An “incremental” run of Name Match is where you have some data that has already been matched (assigned person ids, or “clusters”) and you want to match more data to these same ids. There are two reasons you may want to do an incremental run of Name Match:
  1. Speed: If you’ve already linked 1 million records and need to link 1,000 more, it will be faster to incrementally add the 1,000 records to the pre-matched 1 million records than it would be to run Name Match from scrath on 1,001,00 records.

  2. Cluster consistency: Because Name Match is a probabilistic tool, the links and clusters formed may change slightly between runs. This means if you link two dataset today and re-link them tomorrow, the records associated with Person X may vary between runs and the specific person identifier assigned to Person X will almost certainly differ between runs. Incremental Name Match can be used if you want to treat the original clusters as fixed. During an incremental run of Name Match, new records can only form brand new clusters or get added to existing (fixed) clusters. Clusters that are fixed cannot lose records, and two clusters that are fixed cannot merge to become one larger cluster.

This type of run will very rarely be required the first time you use Name Match. If you do need to do an incremental run, however, then there are a few additional config requirements and parameters to be aware of:

  • In addition to defining the data_files to match during the run, you need to define the set of existing_data_files in your config – these are the file(s) that already have a person identifier assigned to all rows by a previous run of Name Match.
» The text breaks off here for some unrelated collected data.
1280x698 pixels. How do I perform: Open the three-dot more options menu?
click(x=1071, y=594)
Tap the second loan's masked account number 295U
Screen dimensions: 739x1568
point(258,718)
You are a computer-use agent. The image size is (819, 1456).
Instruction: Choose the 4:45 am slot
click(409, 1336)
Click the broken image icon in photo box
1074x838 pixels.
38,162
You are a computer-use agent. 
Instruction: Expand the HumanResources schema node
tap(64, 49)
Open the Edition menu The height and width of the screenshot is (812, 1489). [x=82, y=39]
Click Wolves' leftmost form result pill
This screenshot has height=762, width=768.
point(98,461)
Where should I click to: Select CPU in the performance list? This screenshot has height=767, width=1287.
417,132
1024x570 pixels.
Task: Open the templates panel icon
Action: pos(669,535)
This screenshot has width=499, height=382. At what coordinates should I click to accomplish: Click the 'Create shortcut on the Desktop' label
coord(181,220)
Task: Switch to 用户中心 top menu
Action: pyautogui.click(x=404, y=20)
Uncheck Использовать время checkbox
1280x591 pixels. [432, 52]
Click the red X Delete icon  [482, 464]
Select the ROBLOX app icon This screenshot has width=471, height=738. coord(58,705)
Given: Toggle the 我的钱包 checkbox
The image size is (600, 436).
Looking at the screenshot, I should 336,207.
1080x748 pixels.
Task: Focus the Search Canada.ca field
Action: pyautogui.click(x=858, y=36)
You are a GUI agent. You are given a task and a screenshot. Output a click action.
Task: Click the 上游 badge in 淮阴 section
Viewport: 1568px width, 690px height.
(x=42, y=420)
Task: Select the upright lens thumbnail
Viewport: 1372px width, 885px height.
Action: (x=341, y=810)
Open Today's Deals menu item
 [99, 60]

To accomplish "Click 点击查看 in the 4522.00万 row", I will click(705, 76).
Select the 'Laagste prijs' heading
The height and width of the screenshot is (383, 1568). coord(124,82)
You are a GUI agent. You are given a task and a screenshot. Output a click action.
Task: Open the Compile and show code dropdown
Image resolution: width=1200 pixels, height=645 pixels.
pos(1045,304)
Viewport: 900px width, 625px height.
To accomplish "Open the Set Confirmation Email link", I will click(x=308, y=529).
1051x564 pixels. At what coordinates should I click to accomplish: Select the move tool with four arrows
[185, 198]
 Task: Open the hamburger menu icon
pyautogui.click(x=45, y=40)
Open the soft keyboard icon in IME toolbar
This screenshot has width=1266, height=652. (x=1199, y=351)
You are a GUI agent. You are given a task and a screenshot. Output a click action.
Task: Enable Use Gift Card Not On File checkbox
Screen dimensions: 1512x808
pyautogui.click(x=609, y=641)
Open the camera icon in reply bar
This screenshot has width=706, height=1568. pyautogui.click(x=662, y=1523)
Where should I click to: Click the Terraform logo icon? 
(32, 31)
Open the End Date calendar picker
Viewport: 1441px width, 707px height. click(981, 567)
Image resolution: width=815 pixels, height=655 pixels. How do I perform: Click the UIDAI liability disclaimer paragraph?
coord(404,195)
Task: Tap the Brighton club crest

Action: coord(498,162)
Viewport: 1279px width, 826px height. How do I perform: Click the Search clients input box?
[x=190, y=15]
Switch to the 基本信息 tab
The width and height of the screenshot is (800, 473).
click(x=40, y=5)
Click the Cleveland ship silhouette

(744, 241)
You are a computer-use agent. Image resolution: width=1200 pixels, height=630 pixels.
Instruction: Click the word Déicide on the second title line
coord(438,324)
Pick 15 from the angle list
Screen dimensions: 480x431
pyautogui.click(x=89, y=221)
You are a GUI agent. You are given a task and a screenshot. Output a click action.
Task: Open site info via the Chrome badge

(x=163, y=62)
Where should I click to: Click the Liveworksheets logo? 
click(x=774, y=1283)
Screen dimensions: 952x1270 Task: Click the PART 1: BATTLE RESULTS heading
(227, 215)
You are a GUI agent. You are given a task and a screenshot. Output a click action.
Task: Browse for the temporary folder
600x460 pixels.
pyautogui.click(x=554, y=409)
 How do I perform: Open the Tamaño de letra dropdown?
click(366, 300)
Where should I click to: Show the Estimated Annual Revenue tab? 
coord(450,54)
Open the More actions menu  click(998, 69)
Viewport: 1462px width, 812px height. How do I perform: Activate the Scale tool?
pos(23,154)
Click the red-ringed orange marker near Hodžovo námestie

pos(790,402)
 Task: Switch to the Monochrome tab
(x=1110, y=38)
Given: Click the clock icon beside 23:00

This section of the config is set up almost identically to the data_files section, however you don’t need to define a cluster_type or output_file_stem for these files. Keep in mind that these existing files still need to have corresponding _col definitions in the variables section. If you are using the all-names output of a previous Name Match run as the existing data file for an incremental run, the record_id column likely already contains a prefix such as “arrests__XXXX.” If that is the case, we recommend setting the ‘use_record_id_as_is’ parameter to True.

  • You must add a variable with compare_type : ExistingID (set up in the same way as all of the other variables) that indicates which column is the person id to match to (e.g. cluster_id).

  • Incremental runs don’t take the time to re-learn the match model, so you must provide the path to the “model info” file produced in the original “from scratch” run (this model info file itself contains the path to the trained model) as input.

  • (Optional) Incremental runs can take advantage of the already-built blocking index from the original run as well, which can sometimes yeild runtime savings. If you would like to do this, then pass the path to the blocking_index.bin file produced in the original run to the og_blocking_index_file parameter.

  • Because no model training happens during incremental runs, it is unnecessary to include the pct_train parameter in the config.

Special note on using cluster constraints during an incremental Name Match run: It is important to realize that people (clusters of records) in the existing_data_files files are fixed – they can acquire more records during subsequent incremantal Name Match runs, but they cannot lose any of their original records. And two people from the existing data files cannot merge to become one person during incremental runs, even if you change the cluster constraints to be more lax during the incremental run. Imposing new cluster constraints during incremental runs that are stricter than the original constraints can prohibit new records from getting added to existing clusters if not coded carefully.